--- Pointing records for text and elements ---
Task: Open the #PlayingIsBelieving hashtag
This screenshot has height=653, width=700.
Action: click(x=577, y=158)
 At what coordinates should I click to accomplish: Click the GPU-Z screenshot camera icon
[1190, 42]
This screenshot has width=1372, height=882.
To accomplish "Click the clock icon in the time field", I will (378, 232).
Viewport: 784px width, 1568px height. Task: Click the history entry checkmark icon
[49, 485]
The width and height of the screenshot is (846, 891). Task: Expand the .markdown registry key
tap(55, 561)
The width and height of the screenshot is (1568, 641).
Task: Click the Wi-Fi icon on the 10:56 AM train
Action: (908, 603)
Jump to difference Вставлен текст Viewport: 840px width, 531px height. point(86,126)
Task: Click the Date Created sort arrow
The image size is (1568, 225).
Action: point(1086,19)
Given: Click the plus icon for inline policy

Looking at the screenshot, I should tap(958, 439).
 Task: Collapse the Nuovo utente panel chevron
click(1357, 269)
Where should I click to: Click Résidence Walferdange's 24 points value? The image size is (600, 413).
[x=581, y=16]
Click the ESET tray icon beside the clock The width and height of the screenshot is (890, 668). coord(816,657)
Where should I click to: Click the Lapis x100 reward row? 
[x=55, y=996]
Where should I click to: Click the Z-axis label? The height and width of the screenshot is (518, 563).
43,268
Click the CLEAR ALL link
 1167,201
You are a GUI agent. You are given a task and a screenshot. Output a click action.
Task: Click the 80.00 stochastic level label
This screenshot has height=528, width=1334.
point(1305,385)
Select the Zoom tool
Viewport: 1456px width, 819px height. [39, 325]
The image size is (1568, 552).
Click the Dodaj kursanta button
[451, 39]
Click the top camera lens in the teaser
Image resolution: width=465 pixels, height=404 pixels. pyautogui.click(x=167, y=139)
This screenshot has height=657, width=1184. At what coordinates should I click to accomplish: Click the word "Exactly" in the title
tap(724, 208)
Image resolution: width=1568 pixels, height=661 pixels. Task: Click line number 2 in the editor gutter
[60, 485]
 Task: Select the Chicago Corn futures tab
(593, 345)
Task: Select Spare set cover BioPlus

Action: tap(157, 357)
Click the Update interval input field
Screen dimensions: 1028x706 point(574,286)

--- Directions ---
Please count the lines above that contain the string "field", matching case exactly, and reply with only the number.

--- Result below ---
2